4. The closing price of the issuer's Class A Common Stock on September 29, 2016 and September 30, 2016 was $20.56 and $20.63, respectively. The closing price of BFC's Class B Common Stock was $3.65 on each of September 29, 2016 and September 30, 2016. Based on such closing prices, BFC issued to the reporting person 5.4 shares of its Class B Common Stock in exchange for each share of the issuer's Class A Common Stock received by BFC on September 30, 2016 and October 1, 2016.
5. Represents shares surrendered to the issuer to satisfy the issuer's tax withholding obligation relating to the vesting on October 1, 2016 of certain previously reported restricted stock units granted to the reporting person. These shares have been cancelled and retired by the issuer.

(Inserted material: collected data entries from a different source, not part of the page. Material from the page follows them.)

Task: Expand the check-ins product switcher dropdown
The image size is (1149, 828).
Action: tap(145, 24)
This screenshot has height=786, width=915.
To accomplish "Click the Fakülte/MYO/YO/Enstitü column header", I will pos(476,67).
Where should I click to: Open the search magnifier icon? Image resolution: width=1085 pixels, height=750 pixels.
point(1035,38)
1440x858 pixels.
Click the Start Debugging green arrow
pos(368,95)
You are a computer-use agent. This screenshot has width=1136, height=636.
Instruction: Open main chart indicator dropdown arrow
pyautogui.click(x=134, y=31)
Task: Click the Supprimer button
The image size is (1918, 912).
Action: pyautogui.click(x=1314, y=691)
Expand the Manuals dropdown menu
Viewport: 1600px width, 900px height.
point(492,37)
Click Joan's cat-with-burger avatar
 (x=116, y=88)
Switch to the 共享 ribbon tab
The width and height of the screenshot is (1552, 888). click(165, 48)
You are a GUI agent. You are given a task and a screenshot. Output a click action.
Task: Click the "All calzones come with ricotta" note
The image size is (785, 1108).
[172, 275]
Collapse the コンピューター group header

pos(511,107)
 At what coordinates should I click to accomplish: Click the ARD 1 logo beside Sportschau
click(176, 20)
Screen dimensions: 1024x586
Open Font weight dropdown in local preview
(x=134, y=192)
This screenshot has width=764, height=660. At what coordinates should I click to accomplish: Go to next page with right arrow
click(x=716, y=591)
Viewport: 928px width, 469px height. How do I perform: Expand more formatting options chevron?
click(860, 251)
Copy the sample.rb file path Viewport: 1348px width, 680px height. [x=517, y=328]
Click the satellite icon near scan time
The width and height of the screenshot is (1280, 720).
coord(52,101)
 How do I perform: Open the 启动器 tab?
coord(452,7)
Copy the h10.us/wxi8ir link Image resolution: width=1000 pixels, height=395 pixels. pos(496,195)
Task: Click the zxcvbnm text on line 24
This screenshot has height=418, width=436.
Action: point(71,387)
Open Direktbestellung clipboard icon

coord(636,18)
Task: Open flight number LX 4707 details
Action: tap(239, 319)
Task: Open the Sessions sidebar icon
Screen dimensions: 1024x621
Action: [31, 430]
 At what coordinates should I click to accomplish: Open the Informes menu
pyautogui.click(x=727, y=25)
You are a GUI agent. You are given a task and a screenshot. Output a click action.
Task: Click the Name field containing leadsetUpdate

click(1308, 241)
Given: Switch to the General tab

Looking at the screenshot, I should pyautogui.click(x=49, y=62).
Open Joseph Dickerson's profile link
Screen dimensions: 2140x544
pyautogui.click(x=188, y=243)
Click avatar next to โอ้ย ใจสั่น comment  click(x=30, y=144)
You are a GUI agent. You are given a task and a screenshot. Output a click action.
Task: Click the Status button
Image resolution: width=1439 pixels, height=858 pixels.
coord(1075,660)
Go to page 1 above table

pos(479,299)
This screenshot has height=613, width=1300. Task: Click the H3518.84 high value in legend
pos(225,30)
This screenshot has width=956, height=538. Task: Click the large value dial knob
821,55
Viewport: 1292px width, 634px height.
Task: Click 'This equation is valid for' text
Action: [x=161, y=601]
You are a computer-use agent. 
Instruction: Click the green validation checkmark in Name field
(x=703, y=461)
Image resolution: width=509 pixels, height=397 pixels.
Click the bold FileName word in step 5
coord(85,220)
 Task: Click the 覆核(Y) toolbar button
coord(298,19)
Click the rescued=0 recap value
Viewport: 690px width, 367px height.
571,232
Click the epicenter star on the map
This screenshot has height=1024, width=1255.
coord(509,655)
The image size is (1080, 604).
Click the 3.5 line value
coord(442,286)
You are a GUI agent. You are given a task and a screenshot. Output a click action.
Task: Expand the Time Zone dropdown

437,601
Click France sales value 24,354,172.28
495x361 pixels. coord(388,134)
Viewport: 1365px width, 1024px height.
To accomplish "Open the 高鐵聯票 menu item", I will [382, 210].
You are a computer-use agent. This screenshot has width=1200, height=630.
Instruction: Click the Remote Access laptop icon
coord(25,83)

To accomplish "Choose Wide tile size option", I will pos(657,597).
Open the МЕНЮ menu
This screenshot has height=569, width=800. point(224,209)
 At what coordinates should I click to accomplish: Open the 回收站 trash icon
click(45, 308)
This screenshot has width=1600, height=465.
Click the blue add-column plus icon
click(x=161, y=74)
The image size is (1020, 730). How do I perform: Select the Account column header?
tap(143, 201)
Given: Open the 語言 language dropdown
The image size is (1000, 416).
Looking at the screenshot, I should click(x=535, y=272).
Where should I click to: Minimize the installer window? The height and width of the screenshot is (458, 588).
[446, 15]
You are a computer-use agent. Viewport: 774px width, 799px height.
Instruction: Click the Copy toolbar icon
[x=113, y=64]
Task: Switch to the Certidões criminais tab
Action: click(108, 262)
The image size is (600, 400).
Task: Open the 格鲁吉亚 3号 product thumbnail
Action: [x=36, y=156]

6. Represents the closing price of the issuer's Class A Common Stock on September 30, 2016.
7. Represents shares acquired by BFC in exchange for BFC's issuance to the reporting person of 107,800 shares of its Class B Common Stock pursuant to the Share Exchange Agreement described above. BFC's board of directors approved the exercise of BFC's option with respect to the shares of the issuer's Class A Common Stock subject to restricted stock units which vested on October 1, 2016 and the issuance of shares of BFC's Class B Common Stock in exchange therefor.
/s/ Raymond S. Lopez, Chief Financial Officer, BBX Capital Corporation, Attorney-in-Fact for Alan B. Levan 10/04/2016
** Signature of Reporting Person Date
Reminder: Report on a separate line for each class of securities beneficially owned directly or indirectly.
* If the form is filed by more than one reporting person, see Instruction 4 (b)(v).
** Intentional misstatements or omissions of facts constitute Federal Criminal Violations See 18 U.S.C. 1001 and 15 U.S.C. 78ff(a).